The first two principal components (PC1 and PC2) represented 83.32% and 9.21% of the total data variance, providing a good approximation of the variation present in the data. PC1 showed a high correlation with TPC, IC₅₀, TFC, CTC, and CQC, indicating that phenolic compounds and the antioxidant property of the I. viscosa plant were highly correlated. In the PCA plot (Fig. 9), the acute angle between the regression vectors of TPC, TFC, CTC, and CQC indicates the strong positive relationship with each other, while the opposite positioning of IC₅₀ regression vector shows the inverse relationship of IC₅₀ with TPC, TFC, CTC, and CQC. Additionally, PC2 is correlated with extraction yield showing the variation between samples with regard to extraction yield. Extraction yield has a moderate correlation with TPC, TFC, CTC, and CQC (Fig. 9). The results were in accordance with the Pearson correlation analysis (Table 1).

Fig. 9

The PCA biplot indicating the correlation circle of the variables and the scatter plot of the observations. PC1, the first factor of principle component, PC2, the second factor of principle component. Filled circle ethanol extract, filled square ethyl acetate extract, filled triangle hexane extract

According to the PCA biplot, ethanol extract of Plant 1 with the richest phenolic composition and strongest DPPH radical scavenging activity was situated furthest to the right along PC1 (Fig. 9).

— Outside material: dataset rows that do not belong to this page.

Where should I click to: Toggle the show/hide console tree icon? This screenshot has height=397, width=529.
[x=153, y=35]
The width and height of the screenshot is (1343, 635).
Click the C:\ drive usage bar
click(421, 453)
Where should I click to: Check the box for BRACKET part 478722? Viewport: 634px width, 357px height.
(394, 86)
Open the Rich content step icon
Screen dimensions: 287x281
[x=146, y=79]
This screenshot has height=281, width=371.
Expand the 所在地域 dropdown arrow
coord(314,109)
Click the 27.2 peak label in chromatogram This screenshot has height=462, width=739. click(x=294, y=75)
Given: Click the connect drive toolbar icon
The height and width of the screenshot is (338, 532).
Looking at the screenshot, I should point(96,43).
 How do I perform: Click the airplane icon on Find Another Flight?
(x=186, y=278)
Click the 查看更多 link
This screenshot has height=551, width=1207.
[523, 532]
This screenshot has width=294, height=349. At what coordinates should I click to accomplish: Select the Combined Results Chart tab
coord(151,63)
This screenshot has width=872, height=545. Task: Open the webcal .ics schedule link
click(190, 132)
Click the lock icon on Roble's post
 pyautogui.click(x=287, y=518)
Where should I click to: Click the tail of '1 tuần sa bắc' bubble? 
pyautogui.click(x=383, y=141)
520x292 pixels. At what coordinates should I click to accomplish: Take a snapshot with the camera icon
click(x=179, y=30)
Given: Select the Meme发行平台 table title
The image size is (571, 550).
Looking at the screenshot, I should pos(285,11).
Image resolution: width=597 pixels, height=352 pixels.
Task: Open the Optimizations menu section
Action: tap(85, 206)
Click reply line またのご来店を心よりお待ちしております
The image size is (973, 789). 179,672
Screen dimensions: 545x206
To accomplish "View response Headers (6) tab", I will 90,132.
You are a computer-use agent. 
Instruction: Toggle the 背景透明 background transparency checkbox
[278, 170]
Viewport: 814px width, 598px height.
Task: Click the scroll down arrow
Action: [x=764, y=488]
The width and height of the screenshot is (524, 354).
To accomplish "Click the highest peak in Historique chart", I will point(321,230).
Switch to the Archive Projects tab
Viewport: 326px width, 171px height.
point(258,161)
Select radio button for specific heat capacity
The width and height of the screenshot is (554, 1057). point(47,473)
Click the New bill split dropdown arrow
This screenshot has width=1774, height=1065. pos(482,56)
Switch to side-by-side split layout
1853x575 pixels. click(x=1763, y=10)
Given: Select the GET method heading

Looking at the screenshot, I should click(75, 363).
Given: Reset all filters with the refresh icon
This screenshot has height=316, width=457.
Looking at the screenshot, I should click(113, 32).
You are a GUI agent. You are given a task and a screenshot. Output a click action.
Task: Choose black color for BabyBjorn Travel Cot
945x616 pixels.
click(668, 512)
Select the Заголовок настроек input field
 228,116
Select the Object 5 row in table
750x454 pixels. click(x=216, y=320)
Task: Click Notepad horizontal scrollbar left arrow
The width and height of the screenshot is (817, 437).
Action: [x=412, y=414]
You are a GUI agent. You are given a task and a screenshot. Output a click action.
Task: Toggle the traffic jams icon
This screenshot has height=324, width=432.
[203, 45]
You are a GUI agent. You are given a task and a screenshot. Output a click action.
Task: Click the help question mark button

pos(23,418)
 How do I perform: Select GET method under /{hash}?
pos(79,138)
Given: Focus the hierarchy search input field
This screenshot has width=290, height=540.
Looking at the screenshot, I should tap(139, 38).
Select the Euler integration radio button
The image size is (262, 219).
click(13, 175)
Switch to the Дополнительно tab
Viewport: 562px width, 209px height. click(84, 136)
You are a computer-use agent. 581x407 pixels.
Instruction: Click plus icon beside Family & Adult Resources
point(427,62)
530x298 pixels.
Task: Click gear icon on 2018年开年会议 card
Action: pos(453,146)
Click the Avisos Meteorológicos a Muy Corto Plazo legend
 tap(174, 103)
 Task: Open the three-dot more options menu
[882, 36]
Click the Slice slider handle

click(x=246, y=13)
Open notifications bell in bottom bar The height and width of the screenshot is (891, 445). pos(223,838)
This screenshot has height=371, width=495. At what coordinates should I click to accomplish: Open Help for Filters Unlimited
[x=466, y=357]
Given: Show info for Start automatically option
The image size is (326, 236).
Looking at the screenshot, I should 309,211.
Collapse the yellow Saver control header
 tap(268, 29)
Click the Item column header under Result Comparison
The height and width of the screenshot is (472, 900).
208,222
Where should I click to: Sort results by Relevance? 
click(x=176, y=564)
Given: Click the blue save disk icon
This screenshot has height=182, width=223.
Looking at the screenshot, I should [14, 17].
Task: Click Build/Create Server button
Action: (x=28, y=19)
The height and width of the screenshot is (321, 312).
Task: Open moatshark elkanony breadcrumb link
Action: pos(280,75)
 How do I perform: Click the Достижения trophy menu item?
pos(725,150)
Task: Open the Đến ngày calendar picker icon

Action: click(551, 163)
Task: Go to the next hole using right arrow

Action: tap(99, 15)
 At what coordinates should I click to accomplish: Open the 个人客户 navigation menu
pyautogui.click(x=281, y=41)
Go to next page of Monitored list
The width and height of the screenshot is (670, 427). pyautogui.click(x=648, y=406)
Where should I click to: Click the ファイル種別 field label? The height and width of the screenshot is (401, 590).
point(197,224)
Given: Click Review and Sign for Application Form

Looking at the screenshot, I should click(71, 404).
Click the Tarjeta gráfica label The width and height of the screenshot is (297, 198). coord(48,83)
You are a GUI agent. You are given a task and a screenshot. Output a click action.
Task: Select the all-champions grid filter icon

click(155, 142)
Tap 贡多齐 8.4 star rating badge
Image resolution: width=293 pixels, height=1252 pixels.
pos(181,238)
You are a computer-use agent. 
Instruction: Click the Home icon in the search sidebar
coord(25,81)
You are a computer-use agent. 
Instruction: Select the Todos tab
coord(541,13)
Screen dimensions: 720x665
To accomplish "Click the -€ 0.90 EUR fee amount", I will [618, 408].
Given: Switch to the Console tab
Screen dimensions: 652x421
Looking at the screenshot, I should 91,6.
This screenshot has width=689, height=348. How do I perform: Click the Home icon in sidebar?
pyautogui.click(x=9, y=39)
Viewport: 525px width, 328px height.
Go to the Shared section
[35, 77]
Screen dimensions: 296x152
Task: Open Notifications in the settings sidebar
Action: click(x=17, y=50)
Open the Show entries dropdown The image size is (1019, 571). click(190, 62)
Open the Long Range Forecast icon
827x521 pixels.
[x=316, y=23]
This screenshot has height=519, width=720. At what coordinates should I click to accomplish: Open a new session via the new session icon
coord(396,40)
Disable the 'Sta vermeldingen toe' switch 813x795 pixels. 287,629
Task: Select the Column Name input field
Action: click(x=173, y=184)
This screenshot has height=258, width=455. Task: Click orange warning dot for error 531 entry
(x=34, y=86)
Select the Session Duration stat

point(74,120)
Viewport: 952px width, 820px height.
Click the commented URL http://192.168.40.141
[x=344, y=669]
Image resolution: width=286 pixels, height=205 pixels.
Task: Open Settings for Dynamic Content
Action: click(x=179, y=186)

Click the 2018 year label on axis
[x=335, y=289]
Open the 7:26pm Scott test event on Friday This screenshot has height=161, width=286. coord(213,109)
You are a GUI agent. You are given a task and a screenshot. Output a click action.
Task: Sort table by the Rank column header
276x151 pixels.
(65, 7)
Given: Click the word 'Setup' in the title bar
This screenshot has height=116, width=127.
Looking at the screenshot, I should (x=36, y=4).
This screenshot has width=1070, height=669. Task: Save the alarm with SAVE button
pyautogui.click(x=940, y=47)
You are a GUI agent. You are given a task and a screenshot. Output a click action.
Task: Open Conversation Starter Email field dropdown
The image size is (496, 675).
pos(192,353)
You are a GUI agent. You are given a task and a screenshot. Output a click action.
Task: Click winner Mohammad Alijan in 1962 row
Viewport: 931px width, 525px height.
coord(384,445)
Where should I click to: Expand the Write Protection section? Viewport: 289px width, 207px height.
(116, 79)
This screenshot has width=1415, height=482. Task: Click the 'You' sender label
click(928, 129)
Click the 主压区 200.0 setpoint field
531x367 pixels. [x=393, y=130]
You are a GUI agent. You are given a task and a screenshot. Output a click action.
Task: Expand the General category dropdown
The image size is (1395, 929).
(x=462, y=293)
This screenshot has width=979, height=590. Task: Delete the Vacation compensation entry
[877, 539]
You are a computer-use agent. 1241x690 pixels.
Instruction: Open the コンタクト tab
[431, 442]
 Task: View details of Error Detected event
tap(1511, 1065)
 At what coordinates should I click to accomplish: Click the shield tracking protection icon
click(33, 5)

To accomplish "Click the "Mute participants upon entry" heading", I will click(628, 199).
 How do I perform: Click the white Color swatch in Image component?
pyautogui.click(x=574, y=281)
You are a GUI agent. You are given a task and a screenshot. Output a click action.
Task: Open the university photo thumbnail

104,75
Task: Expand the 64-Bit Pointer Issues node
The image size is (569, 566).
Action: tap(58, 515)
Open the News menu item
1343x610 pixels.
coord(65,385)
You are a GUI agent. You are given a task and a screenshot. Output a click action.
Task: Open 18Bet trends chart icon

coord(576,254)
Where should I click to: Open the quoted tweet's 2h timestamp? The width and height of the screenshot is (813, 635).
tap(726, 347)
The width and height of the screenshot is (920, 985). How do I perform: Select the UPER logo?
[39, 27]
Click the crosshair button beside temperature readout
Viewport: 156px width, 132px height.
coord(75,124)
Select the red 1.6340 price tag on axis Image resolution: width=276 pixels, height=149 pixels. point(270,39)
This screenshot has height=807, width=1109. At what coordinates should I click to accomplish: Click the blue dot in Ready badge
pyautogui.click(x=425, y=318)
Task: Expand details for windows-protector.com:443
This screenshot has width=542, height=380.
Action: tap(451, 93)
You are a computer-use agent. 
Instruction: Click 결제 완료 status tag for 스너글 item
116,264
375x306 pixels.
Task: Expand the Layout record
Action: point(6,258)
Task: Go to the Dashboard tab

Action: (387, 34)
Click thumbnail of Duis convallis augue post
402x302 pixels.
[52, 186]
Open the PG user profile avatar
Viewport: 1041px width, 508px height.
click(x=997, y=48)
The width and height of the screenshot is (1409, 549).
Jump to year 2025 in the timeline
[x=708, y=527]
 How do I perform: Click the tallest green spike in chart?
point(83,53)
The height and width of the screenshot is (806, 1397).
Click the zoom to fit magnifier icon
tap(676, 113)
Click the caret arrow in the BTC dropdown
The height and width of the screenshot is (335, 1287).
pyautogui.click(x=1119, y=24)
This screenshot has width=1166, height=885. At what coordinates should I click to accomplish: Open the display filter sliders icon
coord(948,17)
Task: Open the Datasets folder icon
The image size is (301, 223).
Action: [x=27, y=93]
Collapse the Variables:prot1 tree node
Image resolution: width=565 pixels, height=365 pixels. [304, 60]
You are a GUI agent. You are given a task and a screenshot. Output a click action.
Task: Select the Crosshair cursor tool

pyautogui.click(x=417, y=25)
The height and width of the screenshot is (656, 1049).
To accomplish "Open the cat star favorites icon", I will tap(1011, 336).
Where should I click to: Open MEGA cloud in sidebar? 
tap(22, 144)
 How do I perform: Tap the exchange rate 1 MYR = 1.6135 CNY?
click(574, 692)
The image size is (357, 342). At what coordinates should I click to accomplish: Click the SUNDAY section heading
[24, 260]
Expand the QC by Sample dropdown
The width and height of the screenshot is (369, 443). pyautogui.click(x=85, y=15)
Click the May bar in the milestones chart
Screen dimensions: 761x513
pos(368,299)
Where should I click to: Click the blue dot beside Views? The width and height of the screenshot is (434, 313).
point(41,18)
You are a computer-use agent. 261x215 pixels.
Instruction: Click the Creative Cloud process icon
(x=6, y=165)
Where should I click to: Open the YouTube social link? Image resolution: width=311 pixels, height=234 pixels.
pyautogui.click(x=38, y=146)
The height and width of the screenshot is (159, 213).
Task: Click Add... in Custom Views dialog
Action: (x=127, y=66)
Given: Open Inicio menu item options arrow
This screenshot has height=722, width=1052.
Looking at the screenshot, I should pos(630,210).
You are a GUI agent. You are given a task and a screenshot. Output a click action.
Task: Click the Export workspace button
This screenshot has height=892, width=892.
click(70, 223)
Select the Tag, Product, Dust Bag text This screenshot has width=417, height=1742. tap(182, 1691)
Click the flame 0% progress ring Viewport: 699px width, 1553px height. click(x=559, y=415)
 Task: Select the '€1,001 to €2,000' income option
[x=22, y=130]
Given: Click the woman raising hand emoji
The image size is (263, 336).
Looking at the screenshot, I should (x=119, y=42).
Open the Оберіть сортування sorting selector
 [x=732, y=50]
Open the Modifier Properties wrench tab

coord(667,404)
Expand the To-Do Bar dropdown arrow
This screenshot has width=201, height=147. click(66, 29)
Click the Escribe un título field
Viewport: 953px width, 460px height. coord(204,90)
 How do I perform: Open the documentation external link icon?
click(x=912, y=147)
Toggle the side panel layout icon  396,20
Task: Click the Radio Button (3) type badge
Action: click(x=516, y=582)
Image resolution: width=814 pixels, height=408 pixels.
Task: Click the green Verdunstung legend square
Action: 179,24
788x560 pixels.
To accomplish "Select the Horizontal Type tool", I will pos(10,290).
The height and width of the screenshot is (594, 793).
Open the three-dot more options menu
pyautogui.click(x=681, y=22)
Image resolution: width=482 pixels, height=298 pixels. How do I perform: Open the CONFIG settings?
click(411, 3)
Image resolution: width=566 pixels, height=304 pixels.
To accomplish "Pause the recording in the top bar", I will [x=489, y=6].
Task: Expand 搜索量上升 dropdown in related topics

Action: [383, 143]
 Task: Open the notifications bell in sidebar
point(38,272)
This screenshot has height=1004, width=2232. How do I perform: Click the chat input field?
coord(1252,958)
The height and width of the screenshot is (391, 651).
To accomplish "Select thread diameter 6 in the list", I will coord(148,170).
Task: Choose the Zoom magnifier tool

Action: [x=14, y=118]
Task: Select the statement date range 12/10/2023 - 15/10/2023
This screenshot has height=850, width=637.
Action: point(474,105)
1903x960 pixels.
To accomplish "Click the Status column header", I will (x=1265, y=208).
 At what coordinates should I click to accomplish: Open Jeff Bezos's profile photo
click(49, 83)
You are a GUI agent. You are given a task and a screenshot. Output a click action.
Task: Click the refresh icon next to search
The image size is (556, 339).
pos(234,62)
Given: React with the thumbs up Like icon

The plants with relatively low levels of phenolic content and weak scavenging activities against DPPH radicals were on the opposite side of PC1. The plants 7, 9, and 10 which have low TPC, TFC, CTC, and CQC with a high IC₅₀ value were on the left side of the PC1. These three plants were grouped in Group III in the hierarchical analysis dendrogram (Fig. 8). Almost all the ethanol extracts located in the positive part of the PC1 were recognized with their relatively high TPC, TFC, CTC, and CQC values. Comparing the extraction yield, bioactive compounds, antioxidant capacity, CA, and PCA, it can be concluded that Plant 1 presented an isolated behavior compared with other plants due to its high bioactive content and radical scavenging activity.

Due to obtained results, variations in the extraction yield, bioactive composition, and antioxidative activity of I. viscosa plants selected from different geographical regions are not directly dependent on the distance between areas. It might be related to their natural environments, also suggested by Dolkar et al. [33], Kabtni et al. [34], and Zargoosh et al. [35]. In literature, it is explained that the concentration of plant secondary metabolites are influenced by environmental variations such as temperature, drought, salinity, seasonality, altitude, light, ultraviolet radiation, metal ions, wounding and nutrient deficiencies, growing conditions, and metabolic pathways of related metabolites [34, 36].

Conclusion

Significant variation was observed between I. viscosa plants collected from different geographical regions in Turkey in terms of extraction yields, phenolic composition, and antioxidant capacity. Plant 1 showed the highest extraction yield, phenolic composition, and antioxidant capacity. Further assessment of I. viscosa plants indicated that ethanol was the most efficient solvent for extracting polyphenol compounds compared to ethyl acetate and hexane. Pearson's correlation tests pointed out that the phenolic composition existing in I. viscosa aerial part shows an essential role in the antioxidant capacity. The kind of extractant was also identified as one of the factors specifying the plants on the PCA scatterplot and CA dendrogram. The prospective studies will consist of optimization of extraction and antioxidant studies in model systems to support the potential development of new plant-based natural antioxidants and extend their use in the food and pharmaceutical industries.